Privilege escalation via incorrect permission assignment (CWE-266) is a well-documented and historically damaging vulnerability class in web hosting software. The attack model — a low-privilege tenant escalates to root on a multi-tenant machine — is not novel, but the consequences are severe in shared hosting environments because the blast radius extends to every tenant on the server, not just the attacker's own account.

LiteSpeed Web Server is commercially supported, Apache-drop-in-compatible software known for its performance advantages on WordPress and high-traffic PHP workloads. It is deeply embedded in the cPanel/WHM ecosystem: cPanel is the control panel used by millions of website owners to manage domains, email accounts, and files; WHM is the administrative layer used by hosting providers on top of cPanel. This stack underpins a large fraction of the global shared hosting market, making any high-severity flaw within it operationally significant across the industry.

The vulnerability specifically affects the Redis integration feature. Redis (Remote Dictionary Server) is an open-source in-memory key-value store commonly used to accelerate WordPress and PHP applications by caching database queries, object cache data, and session state. LiteSpeed's per-user Redis toggling is a convenience feature inside the cPanel plugin — precisely the kind of ancillary functionality that expands the attack surface without always receiving the same security scrutiny as core platform components.

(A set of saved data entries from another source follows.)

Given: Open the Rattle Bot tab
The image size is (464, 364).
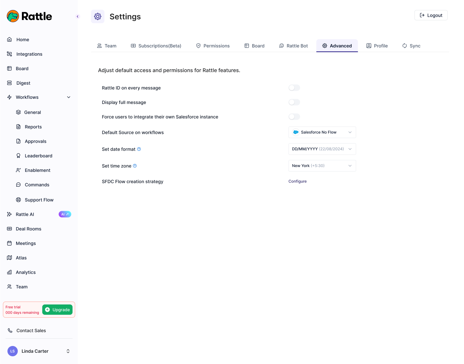Looking at the screenshot, I should click(293, 46).
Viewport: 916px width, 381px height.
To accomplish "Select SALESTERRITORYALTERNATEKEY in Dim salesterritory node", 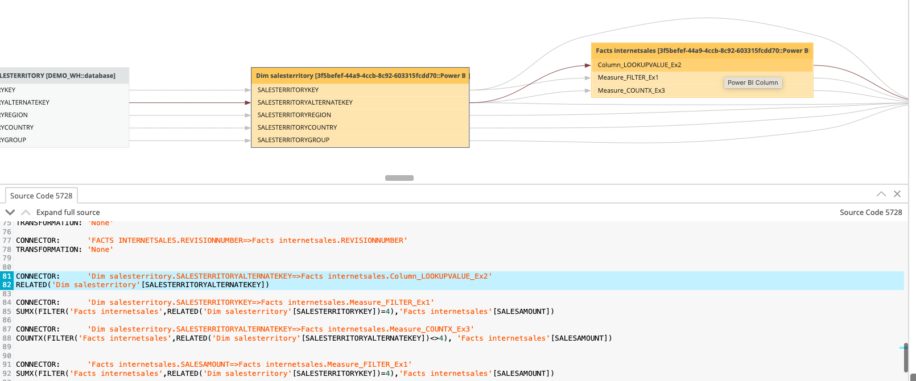I will click(305, 102).
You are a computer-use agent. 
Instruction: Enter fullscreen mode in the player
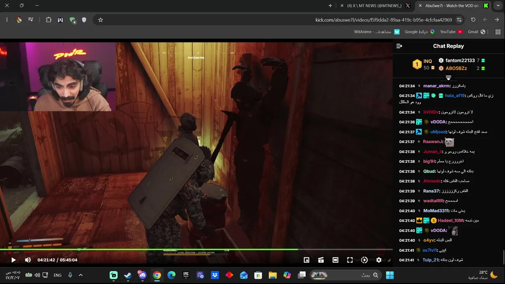[x=350, y=260]
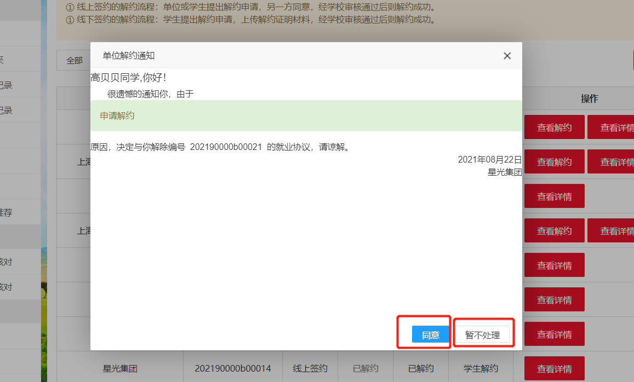Open 查看详情 in the fifth table row

[554, 265]
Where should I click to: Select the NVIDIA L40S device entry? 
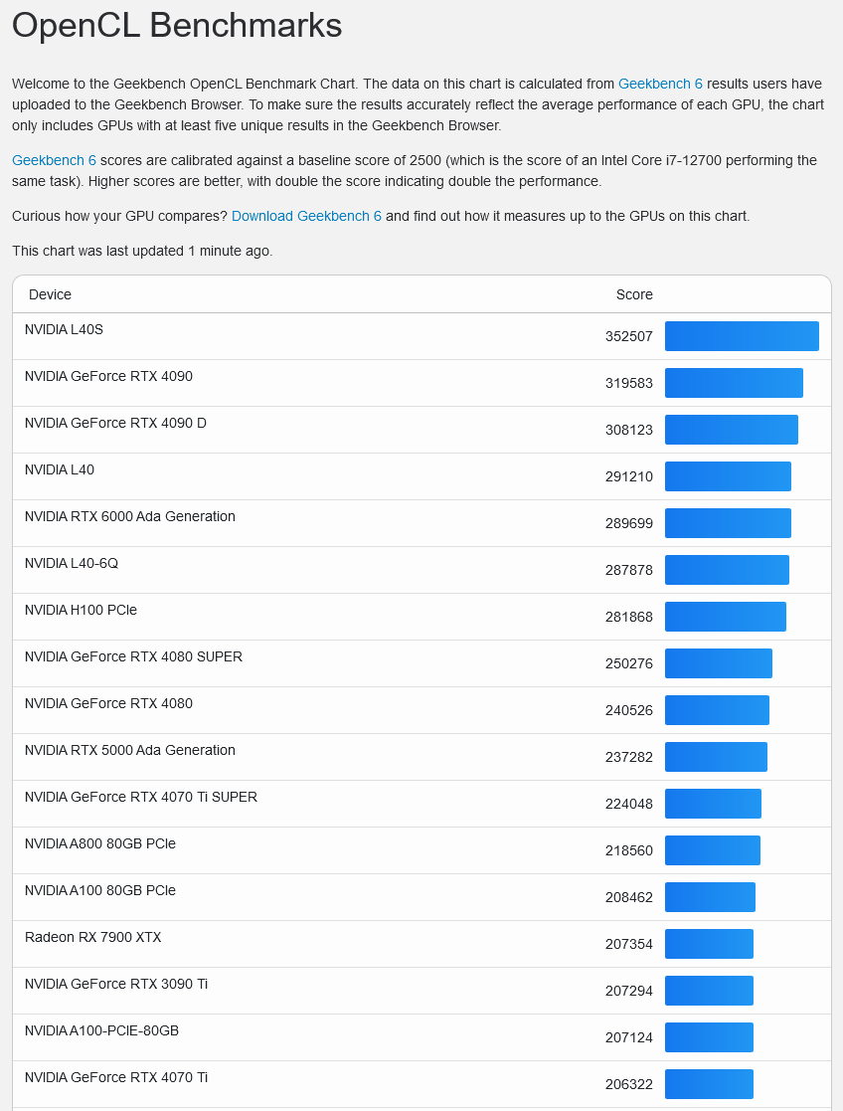point(64,329)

The precedent here is notable. CVE-2026-41940, an authentication bypass in cPanel itself disclosed earlier in 2026, reportedly exposed up to 40,000 publicly reachable cPanel servers before widespread patching. Hosting infrastructure has emerged as a recurring high-value target in 2026, as compromising a single shared server yields simultaneous access to potentially hundreds of websites and their underlying data.

MITRE ATT&CK technique T1068 — Exploitation for Privilege Escalation applies here: an adversary exploits a software vulnerability to gain higher-level permissions on the host. In the context of shared hosting, this technique is particularly potent because the initial foothold (a cPanel account) is trivial to obtain, either by creating a hosting account or by phishing or brute-forcing an existing tenant's credentials.

// 06 Conclusion

CVE-2026-48172 is a CVSS 10.0, actively exploited privilege escalation in LiteSpeed's cPanel plugin that allows any hosting account holder to execute commands as root on the server. Administrators running LiteSpeed on cPanel infrastructure must upgrade to WHM plugin v5.3.1.0 (cPanel plugin v2.4.7) without delay and run log checks for signs of prior exploitation. Any server that ran vulnerable versions after May 19 should be treated as potentially compromised until investigation rules it out.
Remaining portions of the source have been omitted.